**WRITTEN TASK**
Update everything from the line containing "You are a computer-use agent. Screen" down to the end of the records so that "trigger arrow" becomes "trigger icon", keeping all else the same. Leave the pictures out of your answer.

Records contained in a dataset:
• • • • • • •

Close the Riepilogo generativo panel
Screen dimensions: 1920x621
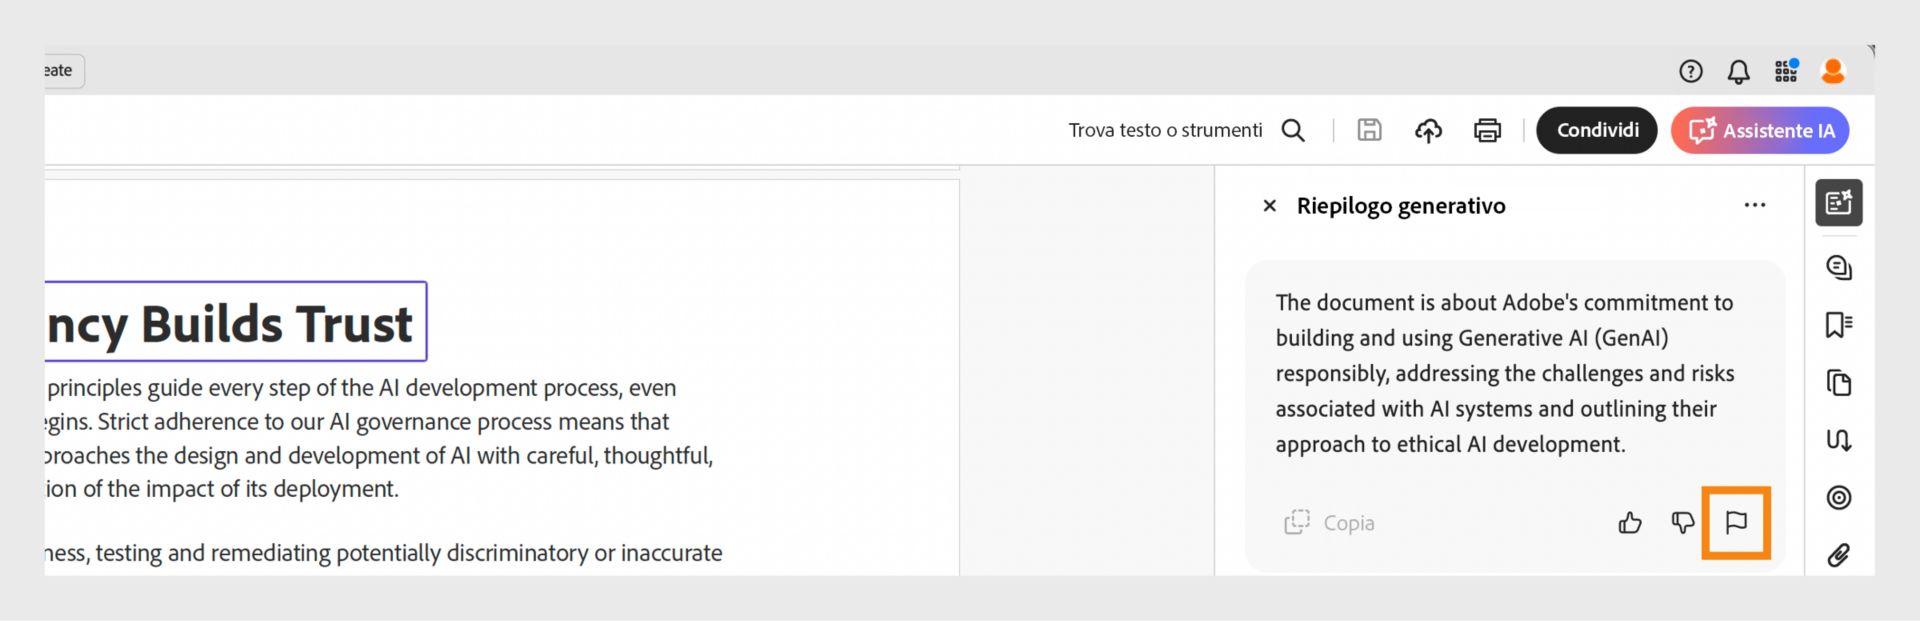tap(1270, 206)
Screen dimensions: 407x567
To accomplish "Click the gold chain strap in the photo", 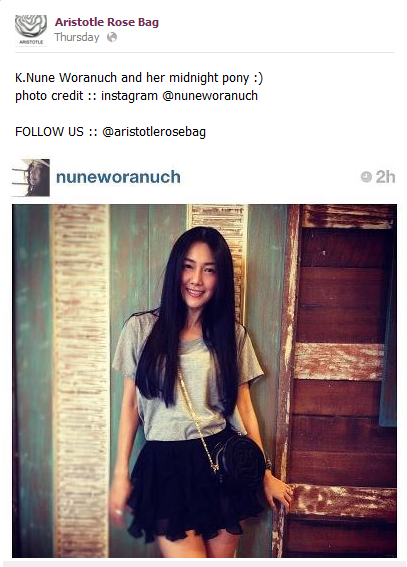I will click(199, 421).
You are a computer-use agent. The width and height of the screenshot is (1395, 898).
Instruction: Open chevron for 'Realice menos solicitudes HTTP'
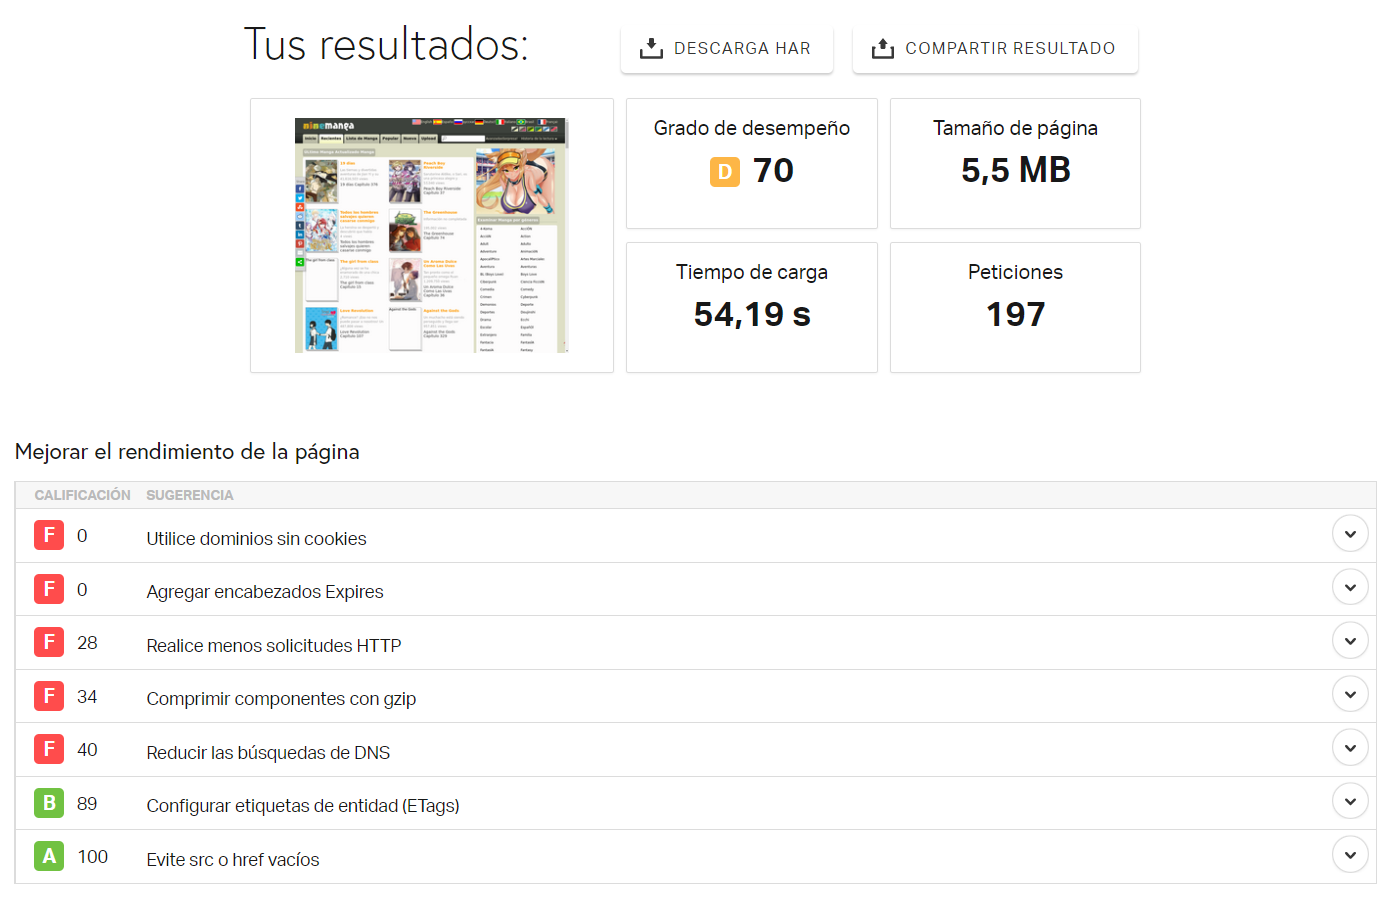coord(1349,641)
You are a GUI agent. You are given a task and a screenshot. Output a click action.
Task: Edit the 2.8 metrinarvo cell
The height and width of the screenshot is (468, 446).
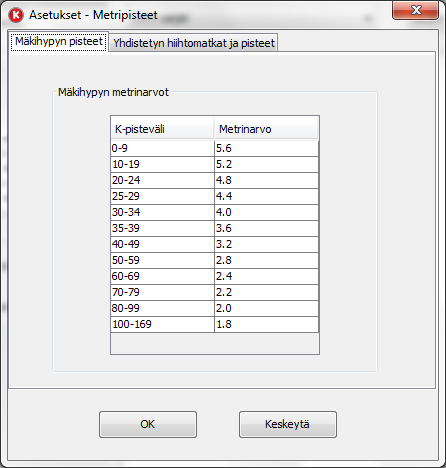[266, 260]
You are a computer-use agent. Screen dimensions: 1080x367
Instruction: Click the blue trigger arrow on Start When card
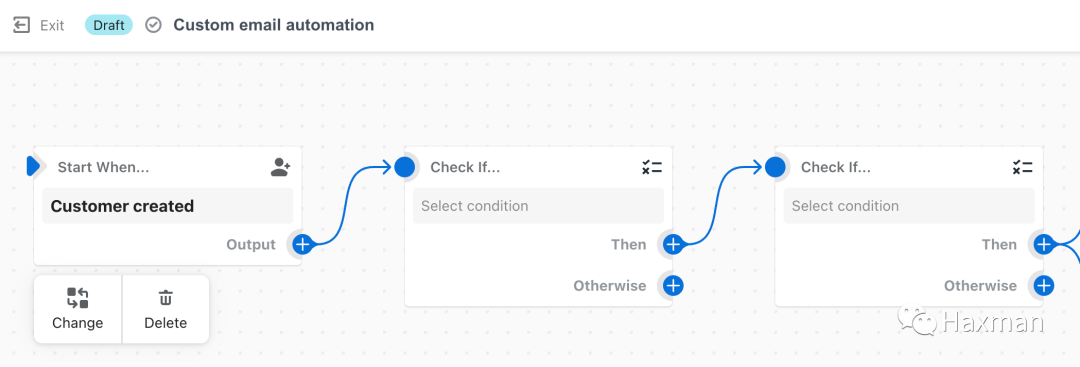click(x=33, y=166)

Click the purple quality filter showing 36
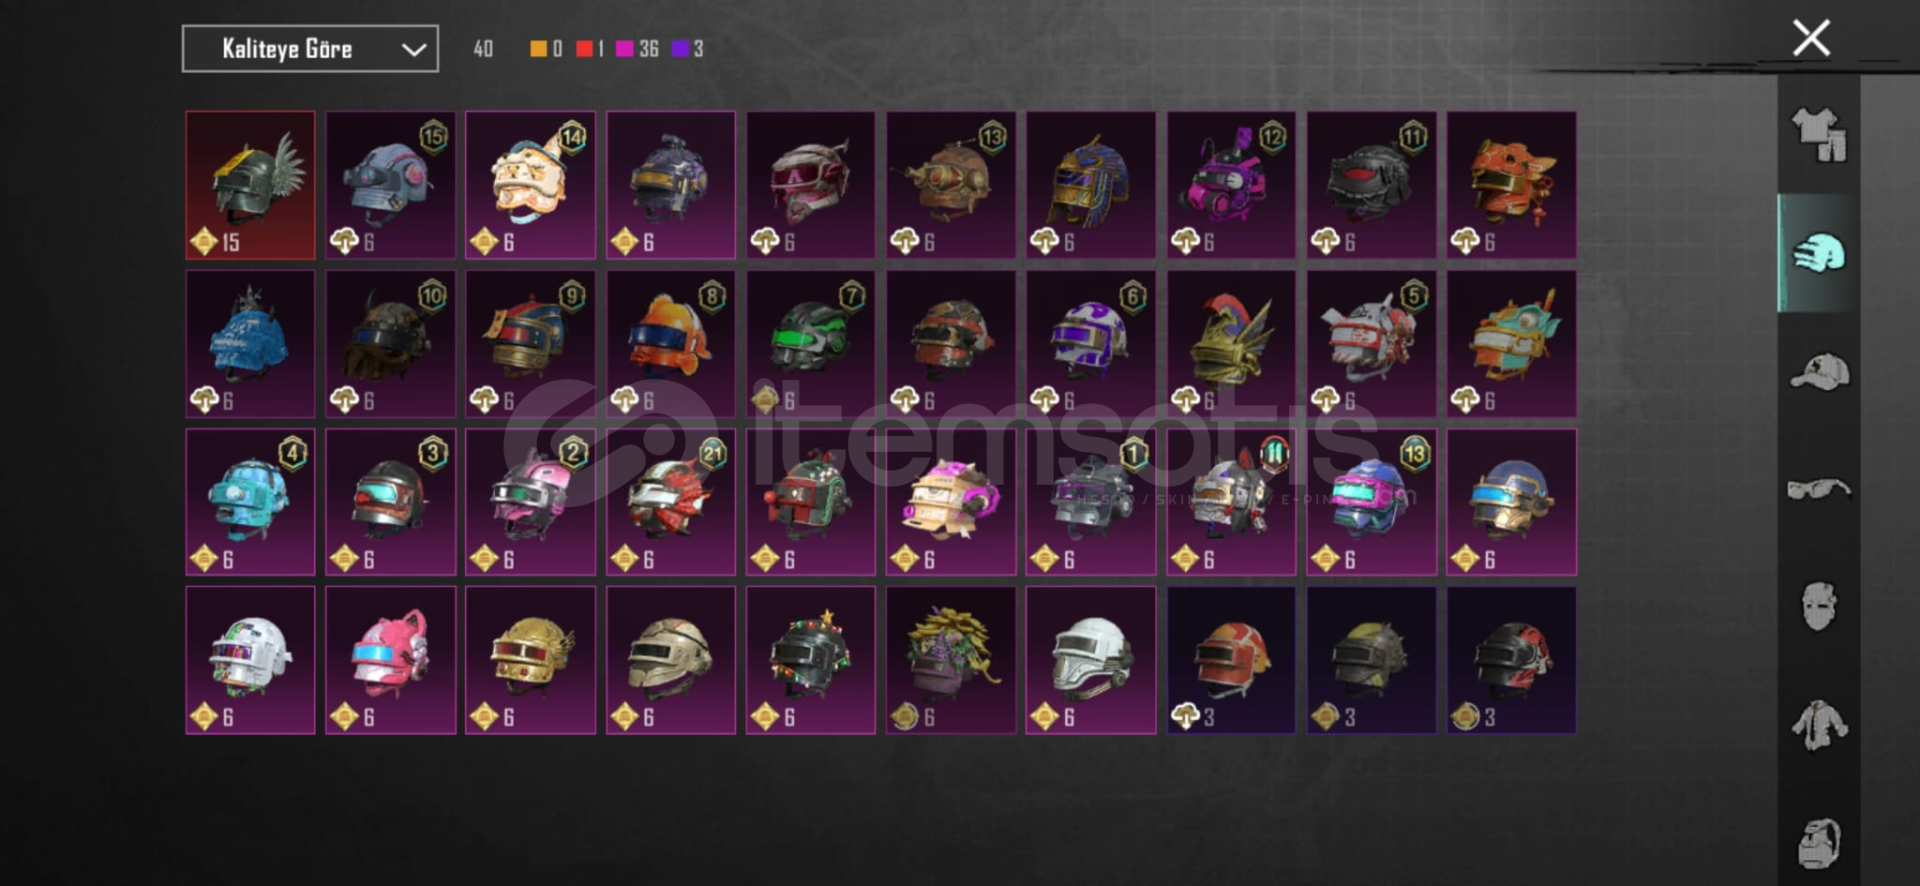(x=637, y=49)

• • • • • • •

**COMPLETE OUTPUT**
You are a computer-use agent. Screen dimensions: 1080x367
Instruction: Click the blue trigger icon on Start When card
click(x=33, y=166)

Click the purple quality filter showing 36
(x=637, y=49)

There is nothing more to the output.